Extension Configuration
To be able to use AI Textract feature, follow these steps to setup AI Textract Extension.
Step 1
Go to the Marketplace in Admin Panel and install AI Textract extension after successfully purchasing it first.
Step 2
After installation is completed, go to AI Settings page in Admin Panel and click on Extensions tab there. Click on AI Textract there.
Step 3
You will need to include following required AWS credentials:
- AWS Access Key
- AWS Secret Access Key
- AWS S3 Bucket Name
- AWS Region
To create IAM user with Access Key and Secret Access Key refer to the AWS IAM User Creation intructions below.
To create Amazon S3 bucket, refer to this page
Step 4
Next, turn on the checkboxes for AI Textract Feature and AI Textract Free Tier Access
Step 5
After you are done with the configuration, click on the Save button.
Step 6
AWS IAM User Creation
By default all access to IAM users are denied, except for the root user. Make sure to keep your root user credentials in a secure place, you don’t need them for Davinci AI.
Step 1
Sign in to the AWS Management Console and open the IAM console.
Step 2
Once you are at the IAM service page, in the left navigation pane, choose Access management -> Users and then click on Create User button.

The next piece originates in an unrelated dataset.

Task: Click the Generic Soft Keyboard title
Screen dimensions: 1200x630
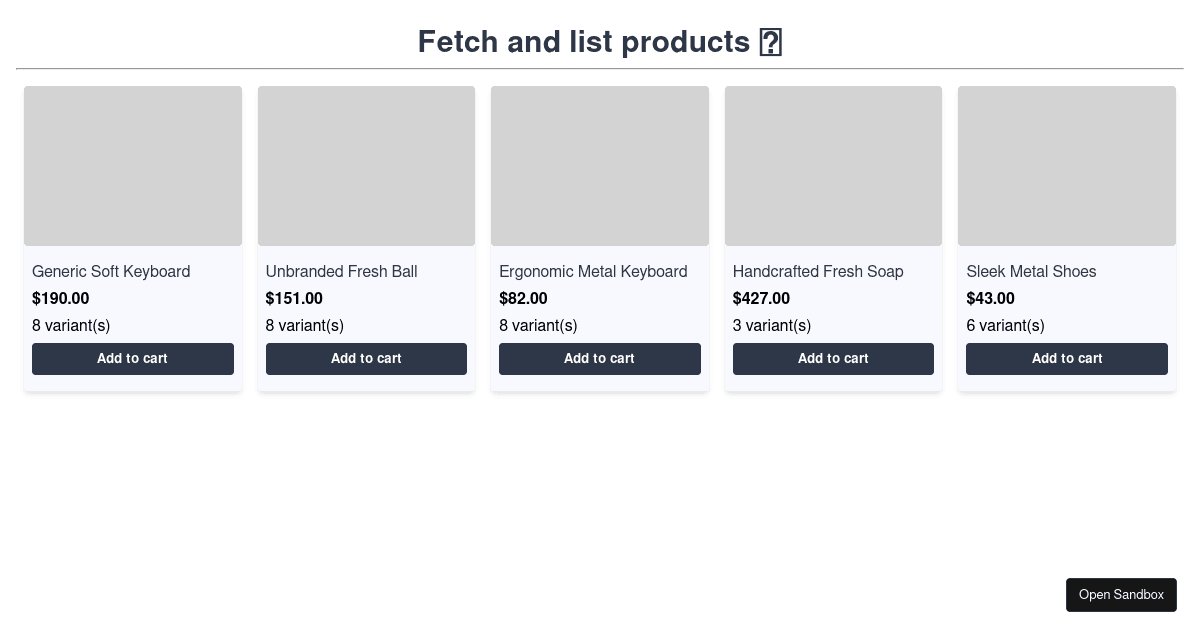Action: pos(111,272)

- Provide User name as needed, and click on Next button
- On the Set permissions page, specify how you want to assign permissions to this set of new users. Choose Attach policies directly option. It will show you all the availalbe policies.

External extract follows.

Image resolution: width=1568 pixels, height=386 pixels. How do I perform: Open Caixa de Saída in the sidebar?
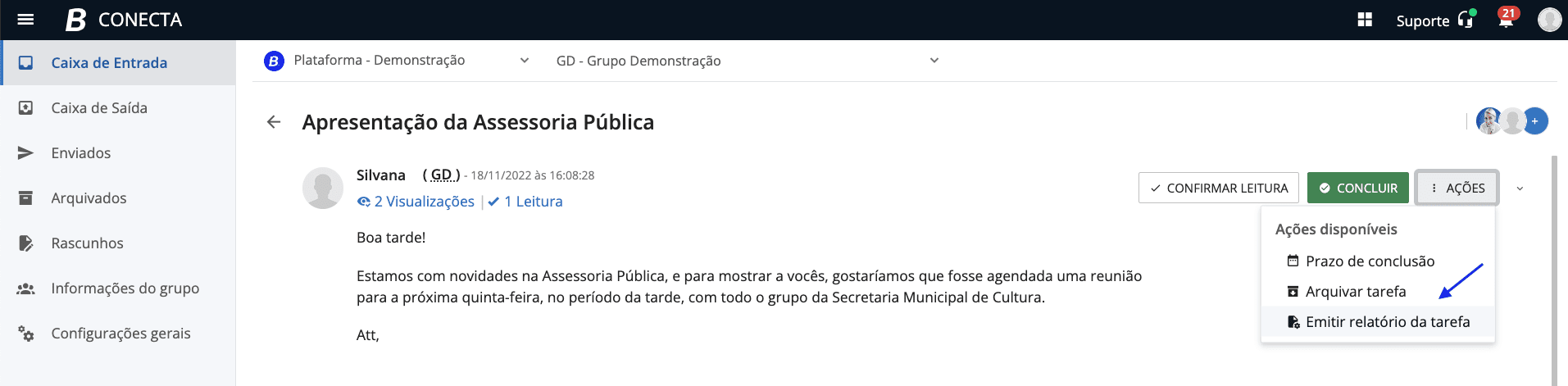(x=99, y=108)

Select and add following 2 policies:
- AmazonS3FullAccess
- AmazonTextractFullAccess
Click on Next button afterwards
- On the Review and create step, you should see following policies being added. Click on Create User button.
Step 3
Once you have created a new IAM user, he will be available at the Users list. Click on your newly created user. You will be shown full details of that newly created user. Next:
- Select the Security credentials tab
- And click on Create access key button
- Select Third-party service from the list and click on Next button.
- Copy your Access Key and Secret Access key and store them in a secure place.
Step 4
Next, go back to Step 3 of Extension Configuration section above and continue.
Step 5
You have completed the AWS IAM creation process.
How to Use
Using AI Textract is an easy task. You can extract text and data from PNG | JPEG | PDF files. Simply select and upload your target file and click
PDF
files, you need to setup your CRON
job correctly, refer to the CRON Job tab in the docs for further details.Get started:
- After successful installation and configuration of AI Textract extension, go to the User Panel and click on AI Textract tab.

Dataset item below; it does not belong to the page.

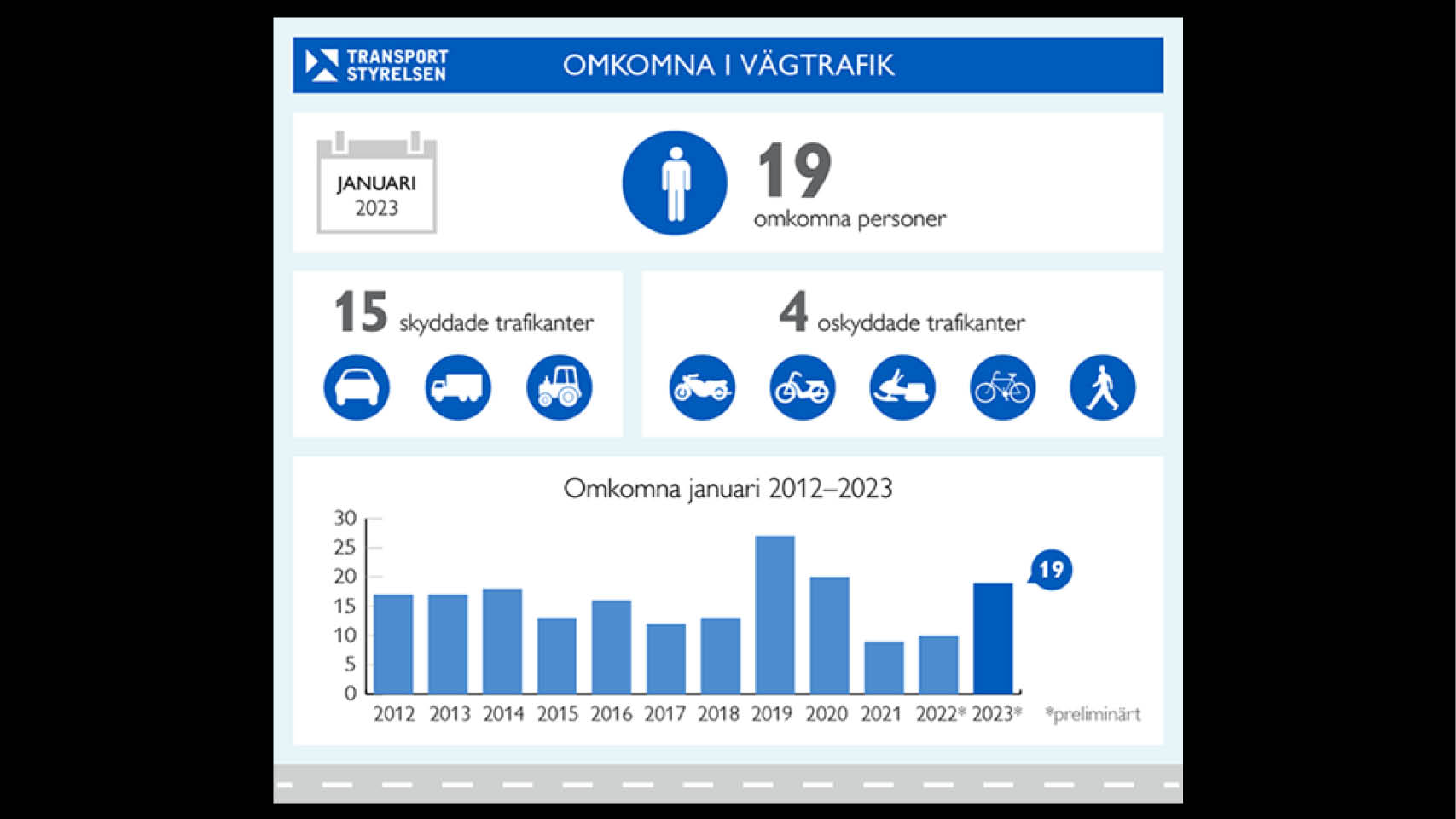Click the tallest bar for year 2019
The width and height of the screenshot is (1456, 819).
[774, 614]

- Next, select and upload your target document
- You can set optional features as well, such as:
- Workbook Name
- File Language
- Form Detection in case if you will have forms in your file
- Table Detection in case if you will have any tables in your file
- Receipt Processing in case if the file you want to upload is a scan copy of a teceipt
- Next, click on Textract button, it will start the anylyzing process
- Once processing is completed, results will be available under Textract Tasks section.
- You can click on the View icon as well, and you will be shown the result.
- You can also download the results in CSV format and in row JSON formats.